神经病靶酯酶（NTE）（生理底物为卵磷脂/溶血卵磷脂）活性的抑制是有机磷引起的迟发性神经毒性（OPIDN）发生的起始步骤，但NTE被抑制后下游的生化事件发生什么样的变化及其如何导致神经损伤的发生却一直未曾知晓。本项目围绕神经轴突尤其是雪旺氏细胞内质网（ER）磷脂组份及囊泡运输功能在接触神经毒性有机磷后发生的变化开展深入研究，以揭示ER磷脂稳态失衡后囊泡运输功能紊乱与OPIDN的关系。成年鸡因对OPIDN敏感而作为动物模型，结合构建的鸡神经髓鞘/雪旺氏细胞体外模型，检测ER应激与囊泡运输状态，了解ER磷脂失衡导致囊泡运输紊乱与神经损伤的关系，并结合在雪旺氏细胞上对NTE进行敲除或过表达研究揭示NTE表达水平与雪旺氏细胞磷脂稳态与囊泡运输的关系。进一步验证ER应激是否介导囊泡运输紊乱在OPIDN中的作用，从而揭示NTE被有机磷抑制后如何引发神经轴突损伤，以进一步明确OPIDN发生的分子机理。

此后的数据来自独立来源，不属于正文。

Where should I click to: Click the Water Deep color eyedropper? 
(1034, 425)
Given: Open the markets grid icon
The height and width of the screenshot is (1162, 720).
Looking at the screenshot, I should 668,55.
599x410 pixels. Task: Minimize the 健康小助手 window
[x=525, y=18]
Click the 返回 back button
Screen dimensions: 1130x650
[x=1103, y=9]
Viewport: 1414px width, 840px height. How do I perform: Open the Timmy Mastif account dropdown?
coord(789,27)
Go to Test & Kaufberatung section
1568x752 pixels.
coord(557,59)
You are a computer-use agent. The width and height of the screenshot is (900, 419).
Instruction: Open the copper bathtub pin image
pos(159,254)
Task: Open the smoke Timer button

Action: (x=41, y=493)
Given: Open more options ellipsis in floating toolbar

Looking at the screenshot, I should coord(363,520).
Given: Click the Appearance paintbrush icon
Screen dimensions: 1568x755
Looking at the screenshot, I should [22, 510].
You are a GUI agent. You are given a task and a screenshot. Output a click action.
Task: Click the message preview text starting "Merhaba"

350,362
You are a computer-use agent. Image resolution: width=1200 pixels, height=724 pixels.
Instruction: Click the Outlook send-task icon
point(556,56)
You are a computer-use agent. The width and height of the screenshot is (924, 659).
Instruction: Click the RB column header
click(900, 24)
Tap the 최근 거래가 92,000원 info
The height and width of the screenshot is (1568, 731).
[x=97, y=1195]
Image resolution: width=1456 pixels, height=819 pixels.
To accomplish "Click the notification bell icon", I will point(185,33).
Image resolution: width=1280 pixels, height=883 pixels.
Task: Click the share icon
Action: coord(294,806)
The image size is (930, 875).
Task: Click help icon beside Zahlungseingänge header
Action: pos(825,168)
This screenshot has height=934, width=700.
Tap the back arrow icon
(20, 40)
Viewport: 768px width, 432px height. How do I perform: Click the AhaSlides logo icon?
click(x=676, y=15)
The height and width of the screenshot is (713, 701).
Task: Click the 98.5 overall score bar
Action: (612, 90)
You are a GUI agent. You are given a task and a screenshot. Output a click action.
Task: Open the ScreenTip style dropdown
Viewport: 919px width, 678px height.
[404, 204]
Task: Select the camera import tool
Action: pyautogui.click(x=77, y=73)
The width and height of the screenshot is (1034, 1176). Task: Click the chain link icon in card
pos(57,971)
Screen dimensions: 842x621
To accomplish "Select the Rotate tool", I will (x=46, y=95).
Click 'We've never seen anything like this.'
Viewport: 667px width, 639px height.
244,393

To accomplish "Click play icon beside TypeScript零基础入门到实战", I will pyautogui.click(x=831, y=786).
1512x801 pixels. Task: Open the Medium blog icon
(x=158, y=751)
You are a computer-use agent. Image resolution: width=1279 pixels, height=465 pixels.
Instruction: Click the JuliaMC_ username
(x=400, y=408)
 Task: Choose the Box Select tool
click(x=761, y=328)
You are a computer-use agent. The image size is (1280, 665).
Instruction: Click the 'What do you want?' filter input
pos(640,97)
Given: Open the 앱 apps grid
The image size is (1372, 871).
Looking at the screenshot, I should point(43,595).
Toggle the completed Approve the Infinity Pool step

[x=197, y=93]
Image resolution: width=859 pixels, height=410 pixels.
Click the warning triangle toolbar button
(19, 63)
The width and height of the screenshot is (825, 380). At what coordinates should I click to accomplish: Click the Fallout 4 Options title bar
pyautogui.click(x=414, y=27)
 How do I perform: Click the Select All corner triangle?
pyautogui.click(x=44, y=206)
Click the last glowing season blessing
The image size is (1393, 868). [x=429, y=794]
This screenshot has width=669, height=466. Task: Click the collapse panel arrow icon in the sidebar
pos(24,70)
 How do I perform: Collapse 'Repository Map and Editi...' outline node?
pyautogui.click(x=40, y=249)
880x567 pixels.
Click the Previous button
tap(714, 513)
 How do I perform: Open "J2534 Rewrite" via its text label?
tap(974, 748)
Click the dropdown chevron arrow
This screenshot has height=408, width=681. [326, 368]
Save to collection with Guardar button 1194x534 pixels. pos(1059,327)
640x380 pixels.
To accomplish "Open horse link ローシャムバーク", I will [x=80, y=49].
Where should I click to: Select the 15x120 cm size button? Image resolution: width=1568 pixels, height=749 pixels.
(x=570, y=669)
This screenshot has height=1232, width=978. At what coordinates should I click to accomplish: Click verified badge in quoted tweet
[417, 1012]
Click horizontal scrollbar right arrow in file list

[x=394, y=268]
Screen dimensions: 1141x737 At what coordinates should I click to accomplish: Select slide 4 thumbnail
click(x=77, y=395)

The inhibition of neuropathy target esterase (NTE) that is capable of catalyzing the degradation of the substances phosphatidylcholine and lysophosphocholine, is regarded as the initial step of the organophosphate-induced delayed neuropathy (OPIDN), but the biochemical cascades in the downstream after the NTE inhibition, which could lead to the damage of axons and the long axons in peripheral nervous system in particular were still unknown. This proposal is to investigate the mechanisms of OPIDN by studying the role of vesicle trafficking disorder. The effect of tri-o-cresyl phosphate (TOCP), a neuropathic organophosphate on changes of ER phospholipids patterns in adult hen and the myelination model generated from the co-culture of the Schwann cells and motoneurons isolated from chick embryo, and the Schwann cell line sNF96.2 cells, are studied. Correlation of endoplasmic reticulum stress (ERS) and vesicle trafficking disorder induced by the imbalance of phospholipids in the OPIDN animal and the tested cells are further investigated. In addition, pharmacological method will be used to confirm the hypothesis. The results of this study will reveal how TOCP-modified NTE lead to the disorder of vesicle trafficking, and then finally caused the damage of the axons and the myelination, which will help us to further understand the detailed neurobiochemical mechanism of OPIDN.